VirnyFlow: A Design Space for Context-Sensitive Responsible Model Development

This repository contains the source code for VirnyFlow, a flexible and scalable framework for context-sensitive responsible ML pipeline development. VirnyFlow enables multi-stage, multi-objective optimization of ML pipelines with support for fairness, stability, and uncertainty as optimization criteria. The system is designed to facilitate human-in-the-loop workflows through a modular architecture that integrates evaluation protocol definition, Bayesian optimization and distributed execution. The repository also includes experiment configurations, execution scripts, and benchmarking pipelines used in the paper.

📒 Repository Structure

virny_flow/: Core library containing the main functionality

configs/: Configuration files, constants, and data structures
core/: Core components of the framework
- custom_classes/: Custom implementations for the framework
- error_injectors/: Components for injecting various types of errors into datasets
- fairness_interventions/: Implementations of fairness intervention techniques
- null_imputers/: Methods for imputing null values in datasets
- utils/: Utility functions used throughout the framework
task_manager/: Components for distributed task management
- database/: Database interaction layer
- domain_logic/: Business logic for task management
user_interfaces/: Interfaces for interacting with the system
visualizations/: Components for visualization of results
external_dependencies/: External libraries and dependencies

virny_flow_interface/: Visualization interface of VirnyFlow

app.py: Script to launch a gradio application with all visualizations
scripts/configs/: Configuration files for the demo
scripts/run_*.py: Scripts for running different components of the system
docker-compose.yaml: Docker Compose file for running the demo

virny_flow_demo/: Demo implementation of VirnyFlow

configs/: Configuration files for the demo
docker-compose.yaml: Docker Compose file for running the demo
run_*.py: Scripts for running different components of the system

experiments/: Scripts and configurations for experiments

cluster/: Configuration for distributed computing
scripts/: Scripts for running experiments
notebooks/: Jupyter notebooks for analysis and visualization
external/: External dependencies for experiments

tests/: Test suite for VirnyFlow

custom_classes/: Tests for custom class implementations
error_injectors/: Tests for error injection components
logs/: Test execution logs

docs/: Documentation files, including architecture diagrams

🛠️ Setup

Create a virtual environment with Python 3.9 and install the following requirements (tested on Apple Silicon M2 and Ubuntu 22.04):

python -m venv venv 
source venv/bin/activate
pip3 install --upgrade pip3
pip3 install -r requiremnents.txt

[Optional] Install datawig:

pip3 install mxnet-cu110
pip3 install datawig --no-deps

# In case of an import error for libcuda.so, use the command below recommended in
# https://stackoverflow.com/questions/54249577/importerror-libcuda-so-1-cannot-open-shared-object-file
export LD_LIBRARY_PATH=$LD_LIBRARY_PATH:/usr/local/cuda-11.0/compat

Add MongoDB secrets (optional). You can deploy a free 500-MB MongoDB cluster on Atlas.

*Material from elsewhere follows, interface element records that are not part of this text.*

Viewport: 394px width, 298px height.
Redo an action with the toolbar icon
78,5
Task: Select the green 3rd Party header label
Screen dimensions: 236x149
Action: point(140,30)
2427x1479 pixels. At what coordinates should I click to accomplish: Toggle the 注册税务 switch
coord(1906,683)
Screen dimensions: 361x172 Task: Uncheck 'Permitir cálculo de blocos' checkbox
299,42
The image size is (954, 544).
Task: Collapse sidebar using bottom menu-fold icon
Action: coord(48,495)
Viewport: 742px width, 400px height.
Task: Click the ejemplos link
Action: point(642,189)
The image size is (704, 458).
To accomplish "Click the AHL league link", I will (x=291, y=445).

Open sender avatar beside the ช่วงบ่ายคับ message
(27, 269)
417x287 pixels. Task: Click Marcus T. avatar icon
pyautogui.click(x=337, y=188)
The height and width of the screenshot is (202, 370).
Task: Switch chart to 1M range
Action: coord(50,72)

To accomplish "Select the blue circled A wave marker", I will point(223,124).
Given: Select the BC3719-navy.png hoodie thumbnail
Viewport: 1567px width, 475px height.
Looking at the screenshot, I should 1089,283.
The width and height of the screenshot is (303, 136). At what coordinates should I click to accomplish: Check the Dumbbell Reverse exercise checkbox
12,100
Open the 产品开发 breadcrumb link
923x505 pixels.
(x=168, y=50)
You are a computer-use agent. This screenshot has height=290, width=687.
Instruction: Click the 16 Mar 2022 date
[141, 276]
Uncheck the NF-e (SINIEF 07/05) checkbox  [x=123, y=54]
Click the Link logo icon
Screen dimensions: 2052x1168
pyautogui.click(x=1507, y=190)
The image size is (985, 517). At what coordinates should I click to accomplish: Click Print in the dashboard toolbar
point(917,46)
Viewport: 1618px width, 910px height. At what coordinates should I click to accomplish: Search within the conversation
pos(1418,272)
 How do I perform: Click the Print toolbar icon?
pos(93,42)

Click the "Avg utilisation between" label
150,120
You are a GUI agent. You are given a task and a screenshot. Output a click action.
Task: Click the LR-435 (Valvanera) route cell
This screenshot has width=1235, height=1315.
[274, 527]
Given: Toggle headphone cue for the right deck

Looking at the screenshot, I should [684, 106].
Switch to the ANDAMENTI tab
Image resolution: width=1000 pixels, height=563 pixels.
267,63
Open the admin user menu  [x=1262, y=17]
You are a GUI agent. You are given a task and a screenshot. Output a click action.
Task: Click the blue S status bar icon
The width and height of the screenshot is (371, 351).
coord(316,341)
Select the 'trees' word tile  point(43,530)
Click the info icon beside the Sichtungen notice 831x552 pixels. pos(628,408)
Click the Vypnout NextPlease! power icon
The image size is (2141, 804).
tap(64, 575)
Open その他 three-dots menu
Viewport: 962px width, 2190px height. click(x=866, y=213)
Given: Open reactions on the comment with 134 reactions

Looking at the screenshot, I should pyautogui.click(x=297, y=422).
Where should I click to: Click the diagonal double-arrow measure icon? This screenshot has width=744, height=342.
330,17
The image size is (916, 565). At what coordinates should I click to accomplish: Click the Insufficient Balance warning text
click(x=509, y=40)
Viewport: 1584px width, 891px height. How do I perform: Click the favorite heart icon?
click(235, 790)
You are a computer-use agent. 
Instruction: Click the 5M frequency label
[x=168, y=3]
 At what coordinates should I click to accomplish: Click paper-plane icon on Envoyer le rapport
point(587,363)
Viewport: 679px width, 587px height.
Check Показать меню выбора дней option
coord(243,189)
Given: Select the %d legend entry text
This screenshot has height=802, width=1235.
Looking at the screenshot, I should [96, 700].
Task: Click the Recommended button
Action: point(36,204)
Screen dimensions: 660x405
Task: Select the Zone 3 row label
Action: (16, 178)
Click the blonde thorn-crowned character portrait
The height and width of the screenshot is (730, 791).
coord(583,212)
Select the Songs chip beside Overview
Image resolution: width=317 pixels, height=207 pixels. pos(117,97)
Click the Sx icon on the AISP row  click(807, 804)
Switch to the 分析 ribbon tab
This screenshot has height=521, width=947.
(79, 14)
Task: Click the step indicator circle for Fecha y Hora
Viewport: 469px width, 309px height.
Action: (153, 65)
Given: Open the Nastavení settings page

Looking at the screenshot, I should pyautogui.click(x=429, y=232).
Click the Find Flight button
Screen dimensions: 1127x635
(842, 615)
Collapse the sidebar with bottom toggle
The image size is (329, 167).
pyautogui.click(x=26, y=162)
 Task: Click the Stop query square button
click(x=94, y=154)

# Create virny_flow_demo/configs/secrets.env file with database variables
DB_NAME=your_mongodb_name
CONNECTION_STRING=your_mongodb_connection_string

🚀 How to Start VirnyFlow

Add your datasets to virny_flow_demo/configs/datasets_config.py. You need to use a BaseFlowDataset wrapper, where reading and basic preprocessing take place (a link to documentation).
Create an .env file with environment variables to connect to your MongoDB. The content of the file should be similar to the following:

DB_NAME=<db_name>
CONNECTION_STRING=mongodb+srv://<db_username>:<db_password>@cluster0.boppxc1.mongodb.net/?retryWrites=true&w=majority&appName=Cluster0

Create an experiment config, similar to virny_flow_demo/configs/exp_config.yaml. A detailed description of each argument is available in the "Experiment Configuration" section below. Do not forget to set your own secrets_path.
Check that paths to your exp_config.yaml and secrets.env are correct in virny_flow_demo/run_task_manager.py and virny_flow_demo/run_worker.py modules.
Start the system locally and wait for its termination:

# Start Kafka
/virny-flow/virny_flow_demo $ docker-compose up --build

# Start TaskManager in the root dir
/virny-flow $ python3 -m virny_flow_demo.run_task_manager

# Start Worker in the root dir
/virny-flow $ python3 -m virny_flow_demo.run_worker

When the execution is complete, shutdown Kafka using the following command:

/virny-flow/virny_flow_demo $ docker-compose down --volumes

Look at the metrics of the tuned ML pipelines using VirnyView (more details in the documentation).

/virny-flow $ python3 -m virny_flow_demo.run_virnyview

Look at the progress of the Bayesian optimization using OpenBox UI.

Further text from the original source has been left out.